- Directed by: Bhimaneni Srinivasa Rao
- Written by: Chintapalli Ramana (dialogues)
- Screenplay by: Bhimaneni Srinivasa Rao
- Story by: N. V. S. Unit
- Based on: Gopala Gopala (1996) by Pandiarajan
- Produced by: Captain N. A. Chowdary
- Starring: Srikanth Raasi
- Cinematography: Y. Mahendra
- Edited by: Gowtham Raju
- Music by: Vandemataram Srinivas
- Production company: N. V. S. Creations
- Release date: 18 September 1998;
- Running time: 143 mins
- Country: India
- Language: Telugu

= Suprabhatam (1998 film) =

Suprabhatam is a 1998 Indian Telugu-language comedy-drama film directed by Bhimaneni Srinivasa Rao.

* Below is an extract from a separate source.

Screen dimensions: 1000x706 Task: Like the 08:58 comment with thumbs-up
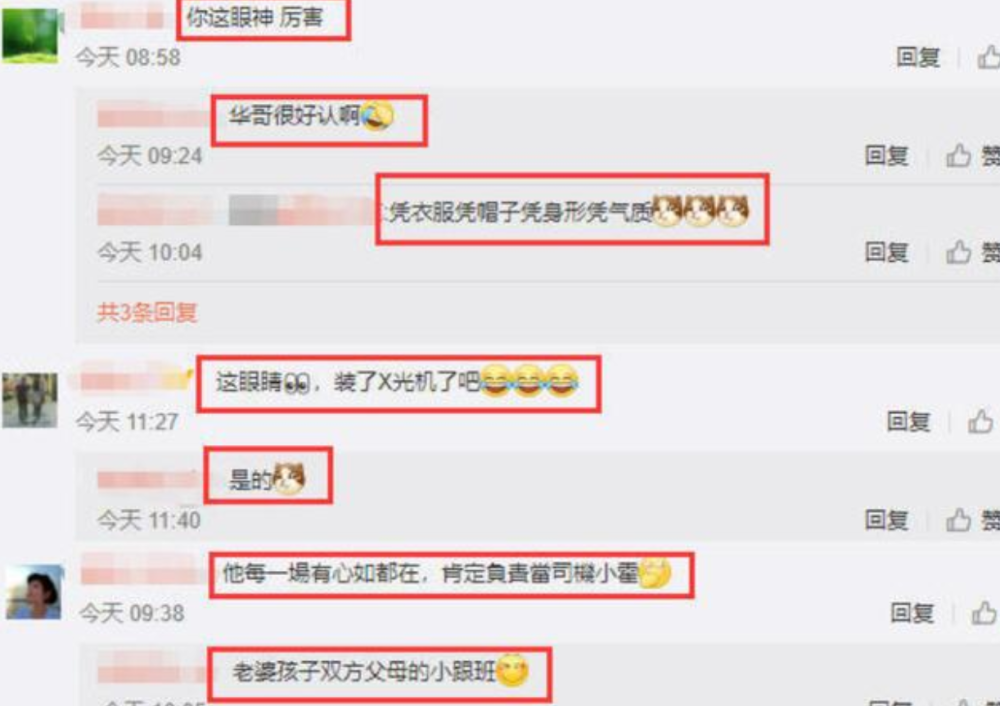(989, 57)

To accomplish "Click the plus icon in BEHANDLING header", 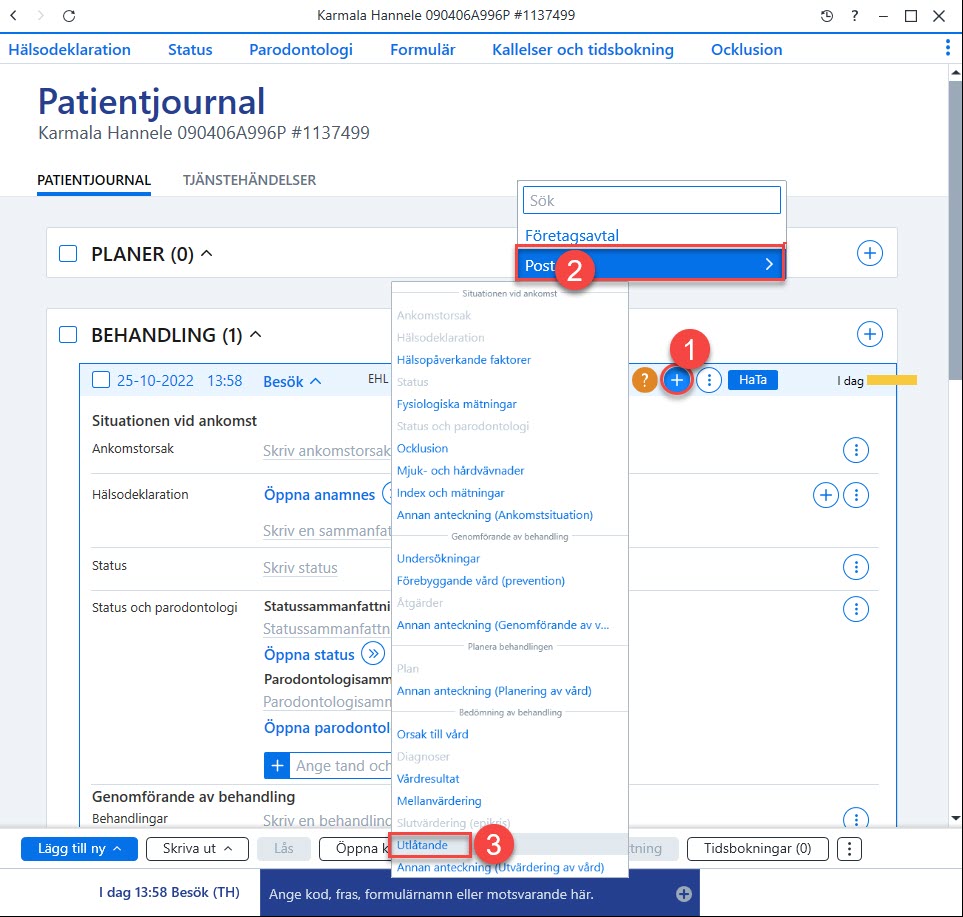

It stars Srikanth, Raasi and music composed by Vandemataram Srinivas. The film was a remake of the Tamil film Gopala Gopala (1996).

==Cast==

- Srikanth as Gopala Krishna
- Raasi as Vasundhara
- Chandra Mohan as Kutumba Rao
- M. Balayya as Vasundhara's father
- Sudhakar as Tatabbai
- Mallikarjuna Rao as Kodandam
- Giri Babu as Deekshithulu
- A.V.S. as Gopala Krishna's boss
- Costumes Krishna as Minister
- Ali
- Tanikella Bharani
- M. S. Narayana
- Venu Madhav
- Subbaraya Sharma
- Ananth
- Kallu Chidambaram
- Bandla Ganesh
- Tirupathi Prakash
- Raja Ravindra
- Kovai Sarala as Chukkamma
- Priya as Vasundhara's friend
- Alphonsa as Chilakamma
- Ramya Sri as Meenakshi
- Rajitha as Santana Lakshmi
- Varsha
- Bhavana
- Siva Parvati
- Radhabai
- Kalpana Rai

==Production==
The film is about the misunderstanding between a husband and wife. The message that even orphans can be considered relatives is showcased in the film.

==Soundtrack==

Music composed by Vandemataram Srinivas. The music was released under the Aditya Music label.

Track listing
| No. | Title | Lyrics | Singer(s) | Length |
|---|---|---|---|---|
| 1. | "Prema Modhalaithe" | Sirivennela Sitarama Sastry | SP Balu, Chitra | 5:06 |
| 2. | "Kanna Neekanulaku" | Chandrabose | Chitra,Harini | 4:50 |
| 3. | "Chandamamarave" | Sirivennela Sitarama Sastry | Ashok Khosla | 4:21 |
| 4. | "O Priya Vasundhara" | Shanmukha Sarma | SP Balu, Chitra | 4:52 |
| 5. | "Thaade Pamayye" | Sirivennela Sitarama Sastry | Ashok Khosla | 4:12 |
| 6. | "Singaraya Konda" | Chandrabose | SP Balu, Swarnalatha | 4:59 |
| Total length: |  |  |  | 2 8:20 |

==Reception and box office ==
A critic from Zamin Ryot wrote that "Good entertainment. Srinivasa Rao directed Bheemaneni's film Suprabhatam with the intention of entertaining the audience". A critic from Andhra Today wrote that "Storyline being very thin, the director's attempt to make it completely entertainment oriented, fails to captivate the attention of the audience". The film was a box office failure.